The heavyweight champion of the year, and at 18 billion solar masses, the largest known black hole in the universe was discovered in January of this year. The biggest black hole beats out its nearest competitor, the black hole in the heart of M87, by a factor of six.

black_hole_big_2_3

Located in the heart of a quasar called OJ287, it’s at a distance of 3.5 billion light years .

Just like other champions, it had some help. In order to measure the black hole’s mass you need an object orbiting it. A smaller black hole, which weighs about 100 million Solar masses, orbits the larger one on an eccentric path every 12 years.

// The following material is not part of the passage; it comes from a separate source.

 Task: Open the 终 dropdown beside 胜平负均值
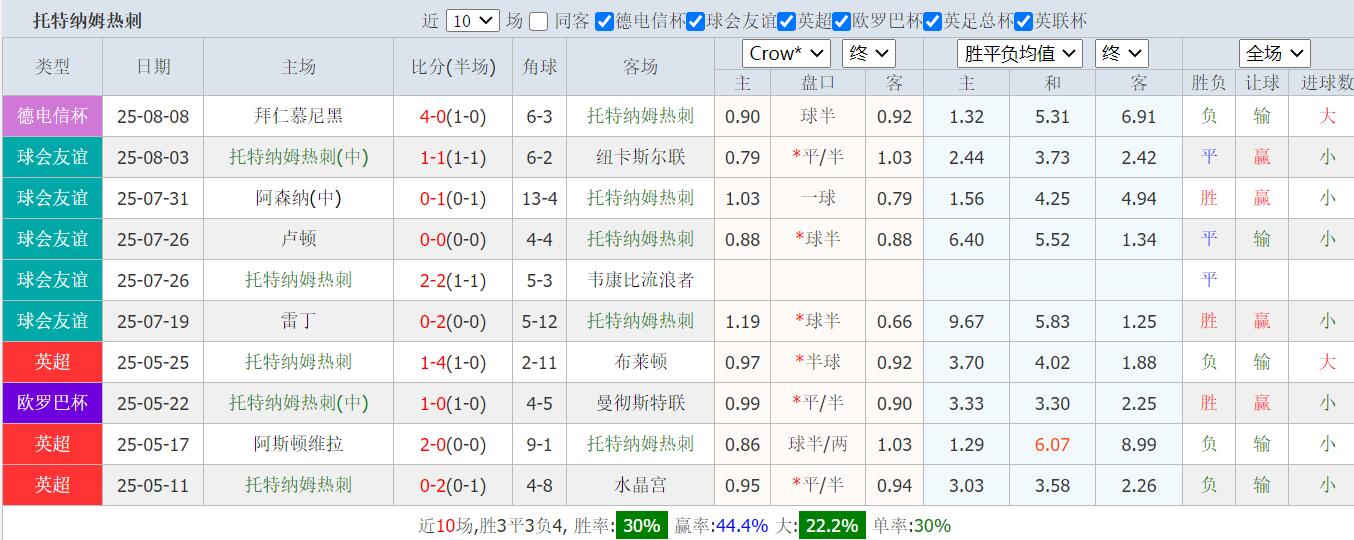point(1121,54)
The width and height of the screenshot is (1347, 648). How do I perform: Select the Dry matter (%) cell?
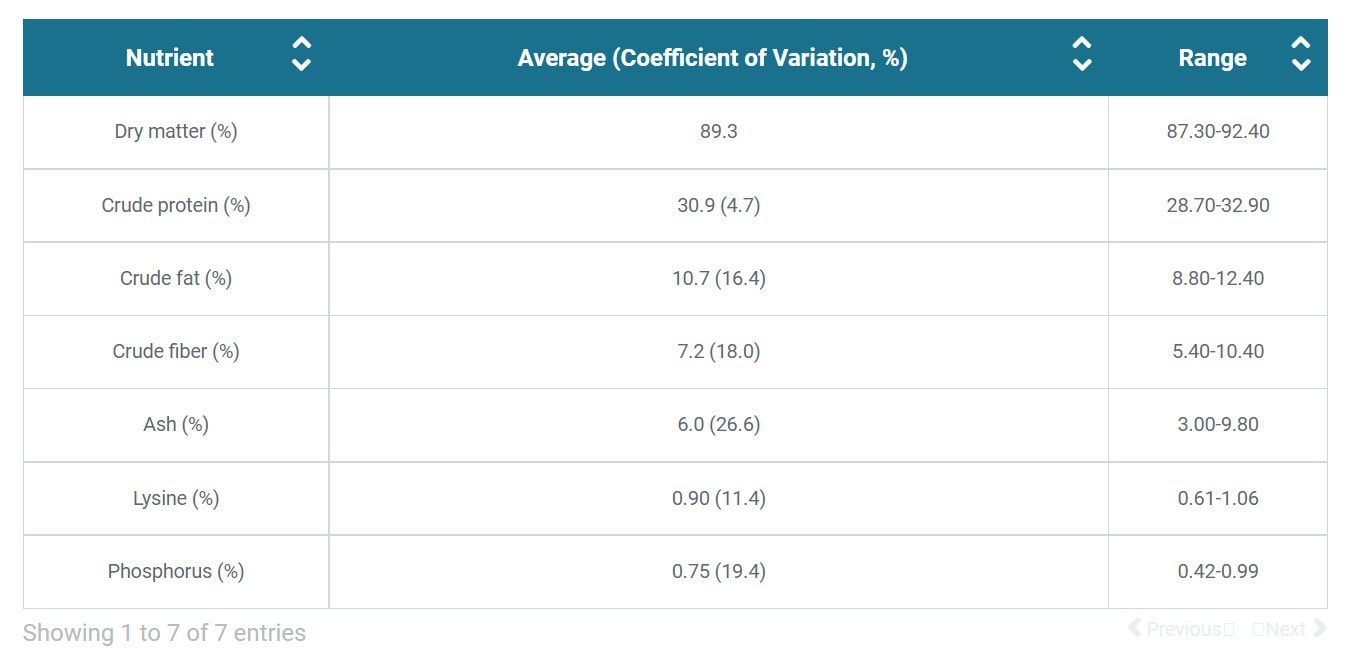176,132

It comes close enough to fly through the disc of matter around the larger black hole twice each orbit, causing a pair of outbursts, coming and going, that make OJ287 suddenly brighten.

General relativity predicts that the smaller hole’s orbit itself should precess over time. This effect  is seen in Mercury’s orbit around the Sun, on a much smaller scale.

In the case of OJ287, the immense gravitational field of the larger black hole causes the smaller black hole’s orbit to precess at an  39° each orbit! The precession changes the timing of when the smaller hole punches through the disc surrounding its larger companion.

About a dozen of the resulting bright outbursts have been observed to date, and astronomers led by Mauri Valtonen of Tuorla Observatory in Finland have analysed them to measure the precession rate of the smaller hole’s orbit. That, along with the period of the orbit, suggests the larger black hole weighs a record 18 billion Suns.

The most recent outburst occurred on 13 September 2007, as predicted by general relativity. “If there was no orbital decay, the outburst would have been 20 days later than when it actually happened,” Valtonen told New Scientist, adding that the black holes are on track to merge within 10,000 years, due to orbital decay caused by gravitational radiation.

Craig Wheeler, of the U of Texas, says the observations of the outbursts fit closely with the expectations from general relativity. “The fact that you can fit Einstein’s theory [so well] … is telling you that that’s working,” he says.